Durezas da vida de repórter (3)
Há muitos anos, conversando com o jornalista e escritor Fernando Moraes, num encontro por acaso no aeroporto Santos Dummont, no Rio, enquanto esperávamos a chamada para embarque ele me contou algumas das suas aventuras como repórter de guerra. Sem nada de heroísmo tolo, falava era do medo que passou. Quando jurou ali mesmo, perto do front, nunca mais pisar numa guerra. Fernando tinha conseguido uma entrevista com um grande líder da guerrilha sandinista, na Nicaragua. Só que não poderia ficar sabendo onde ficava o esconderijo, por razões de segurança. Foi colocado na caçamba de um furgão, com um capuz. Por último, para seu espanto e apavoramento, lhe entregaram uma metralhadora. “Mas eu não sei atirar e não sou guerrilheiro”, protestou. A resposta: “Aqui não se trata de saber ou não atirar, ou de ser ou não guerrilheiro. Se o exército nos atacar, arranque fora o capuz e saia atirando. Será o único jeito de salvar sua vida”. Putz! Fernando me disse que fez apavorado aquela desconfortável viagem, sacudindo em buracos, e só pensando em sua filha pequena. Realmente, que eu saiba, nunca mais voltou em outra guerra.

Jornalismo

Durezas da vida de repórter (2)
Na crônica anterior contei meus fracassos. A gente aprende mais com eles do que com os sucessos. Mas não pensem que foram só estes. Houve mais, claro. E outros me aguardam, enquanto trabalhar. Por outro lado, quem rolar este blog vai encontrar também minhas histórias de sucesso. Onde quero chegar? Na conclusão simples de que ninguém é diferente de ninguém. Somos todos iguais, nos erros e acertos. O que muda é a capacidade de cada um de entender isso. E a percepção que cada um tem de si próprio. Tenho amigos e amigas, e parece-me isso mais acentuado nas mulheres, que me dão a impressão de nunca terem errado na vida. Elas passam isso, com suas cobranças e por vezes teimosias. Não estou depreciando as mulheres, pelo contrário, há muito tempo acho que na média geral são mais capazes do que nós, homens. Além de mais belas... Quando montei equipes em redações sempre tive mais mulheres do que homens. Ou porque já conhecia o trabalho delas, ou porque nos testes se saiam melhor. E ali não tinha essa história de sofá. Isso nunca foi do meu caráter. Nem delas, minhas colegas de grande categoria profissional.

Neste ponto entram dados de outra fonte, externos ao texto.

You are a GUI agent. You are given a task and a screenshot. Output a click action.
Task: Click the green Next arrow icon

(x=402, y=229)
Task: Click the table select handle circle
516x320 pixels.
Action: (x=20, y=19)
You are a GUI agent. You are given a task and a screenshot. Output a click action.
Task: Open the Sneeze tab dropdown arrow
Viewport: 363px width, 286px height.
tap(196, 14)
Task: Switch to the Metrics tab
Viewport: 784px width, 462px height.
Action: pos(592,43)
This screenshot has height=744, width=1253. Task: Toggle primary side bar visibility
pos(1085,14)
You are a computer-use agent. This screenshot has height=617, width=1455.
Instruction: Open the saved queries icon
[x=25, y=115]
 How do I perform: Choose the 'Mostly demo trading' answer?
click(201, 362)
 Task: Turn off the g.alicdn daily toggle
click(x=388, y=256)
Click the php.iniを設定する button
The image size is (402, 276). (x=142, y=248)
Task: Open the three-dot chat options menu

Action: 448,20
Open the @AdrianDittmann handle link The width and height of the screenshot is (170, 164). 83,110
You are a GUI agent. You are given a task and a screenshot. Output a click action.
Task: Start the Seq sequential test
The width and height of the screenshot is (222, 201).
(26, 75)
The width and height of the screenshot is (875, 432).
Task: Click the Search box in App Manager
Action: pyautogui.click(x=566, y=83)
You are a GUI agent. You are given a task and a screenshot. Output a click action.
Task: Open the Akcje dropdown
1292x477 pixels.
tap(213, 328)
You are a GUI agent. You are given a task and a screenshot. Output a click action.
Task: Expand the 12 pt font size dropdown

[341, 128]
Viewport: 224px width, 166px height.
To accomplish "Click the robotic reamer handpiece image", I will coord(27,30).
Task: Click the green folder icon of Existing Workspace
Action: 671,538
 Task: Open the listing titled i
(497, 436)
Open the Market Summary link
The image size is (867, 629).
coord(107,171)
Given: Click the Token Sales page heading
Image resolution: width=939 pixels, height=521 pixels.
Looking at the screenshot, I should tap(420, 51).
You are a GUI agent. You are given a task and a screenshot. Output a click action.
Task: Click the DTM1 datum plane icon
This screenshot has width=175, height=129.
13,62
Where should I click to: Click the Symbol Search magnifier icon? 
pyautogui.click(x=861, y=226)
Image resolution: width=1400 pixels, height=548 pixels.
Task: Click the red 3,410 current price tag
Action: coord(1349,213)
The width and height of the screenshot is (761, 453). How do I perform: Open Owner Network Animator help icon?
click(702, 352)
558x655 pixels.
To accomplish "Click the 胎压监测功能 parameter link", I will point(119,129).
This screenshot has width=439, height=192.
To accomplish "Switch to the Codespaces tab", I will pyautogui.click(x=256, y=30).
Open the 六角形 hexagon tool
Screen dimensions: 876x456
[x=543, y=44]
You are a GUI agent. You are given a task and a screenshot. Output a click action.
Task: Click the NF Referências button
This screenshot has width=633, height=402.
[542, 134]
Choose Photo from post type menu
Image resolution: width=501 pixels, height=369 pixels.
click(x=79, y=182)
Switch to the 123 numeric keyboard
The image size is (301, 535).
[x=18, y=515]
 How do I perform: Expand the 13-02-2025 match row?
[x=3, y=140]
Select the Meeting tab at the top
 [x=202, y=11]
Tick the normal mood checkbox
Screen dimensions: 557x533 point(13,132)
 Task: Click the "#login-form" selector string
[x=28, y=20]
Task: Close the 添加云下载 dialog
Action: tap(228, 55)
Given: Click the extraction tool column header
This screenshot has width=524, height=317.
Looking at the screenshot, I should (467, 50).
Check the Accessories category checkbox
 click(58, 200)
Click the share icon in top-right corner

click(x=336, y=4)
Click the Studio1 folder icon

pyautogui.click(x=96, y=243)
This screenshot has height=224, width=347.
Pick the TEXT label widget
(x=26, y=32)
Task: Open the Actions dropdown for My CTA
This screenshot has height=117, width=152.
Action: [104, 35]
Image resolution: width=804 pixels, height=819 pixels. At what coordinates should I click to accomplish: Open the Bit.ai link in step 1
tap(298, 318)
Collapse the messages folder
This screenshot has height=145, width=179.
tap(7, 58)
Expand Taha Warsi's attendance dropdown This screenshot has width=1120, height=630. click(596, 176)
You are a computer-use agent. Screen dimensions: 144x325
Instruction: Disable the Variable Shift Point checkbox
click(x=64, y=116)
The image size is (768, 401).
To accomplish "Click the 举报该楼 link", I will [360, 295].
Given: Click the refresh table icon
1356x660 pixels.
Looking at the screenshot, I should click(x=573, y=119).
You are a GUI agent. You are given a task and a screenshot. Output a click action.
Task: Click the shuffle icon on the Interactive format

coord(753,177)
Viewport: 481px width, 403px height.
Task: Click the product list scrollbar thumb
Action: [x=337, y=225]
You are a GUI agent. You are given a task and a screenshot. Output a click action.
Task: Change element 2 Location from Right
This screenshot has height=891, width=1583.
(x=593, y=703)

Fui chefe em muitas redações. Várias vezes contra minha própria vontade, porque sempre amei ser repórter. Mas a direção me queria lá, onde ganhava mais e tinha também suas vantagens, claro. Mesmo assim eu sempre achava uma brecha e saia para fazer matérias. Inclusive para não perder a prática. Por isso sempre tive dificuldade de entender como alguns colegas exerciam chefias sem jamais terem passado pela reportagem... pelo trabalho de rua, da chuva, do frio, do desconforto de esperar algo sentado em calçadas, sem um banheiro limpo por perto, onde havia só botequins. Ou de ter que desvendar uma situação complexa e desafiadora. Ou fazer falar um figurão que se recusava a isso. O gosto maravilhoso de dar um furo, e este tive, não poucas vezes. E vai por aí. Mas chefe que não foi repórter? Que me desculpem, mas sem visão do que é o trabalho de campo ninguém pode desenvolver critérios de cobrança e avaliação. No Estadão, o jornal de maior porte onde trabalhei, havia dúzias de editores que nunca foram repórteres. Sempre achei isso uma falha grave. Os caras deveriam no mínimo ter feito um estágio na reportagem, antes de sentar em suas confortáveis cadeiras. E assim, no caso de alguns, teriam aprendido a respeitar mais seus repórteres. No Estadão, com muito orgulho, fui chefe da conceituada Sucursal do ABC, onde montei minha própria equipe, aproveitando também pessoas que lá já estavam. Foi um dos períodos mais ricos da minha carreira, acompanhando todo o surgimento do movimento metalúrgico, com suas grandes greves, e o surgimento do Lula. A equipe tinha alto espírito competitivo, queria dar banho na concorrência, e quase sempre conseguia. Sobre a Folha de S.Paulo, então, era uma festa, porque eles sequer tinham uma sucursal lá, como a nossa. Infelizmente, porque isso teria sido muito bom para o mercado de trabalho. Tinham que mandar gente da sede, na Capital, que não conhecia a região e seus segredos. A exemplo de todos os chefes anteriores da sucursal, entre eles os excelentes jornalistas Dirceu Pio e José Maria Santana, também dobrei função, sendo chefe e repórter. Porque a gente decidia assim, ninguém mandava.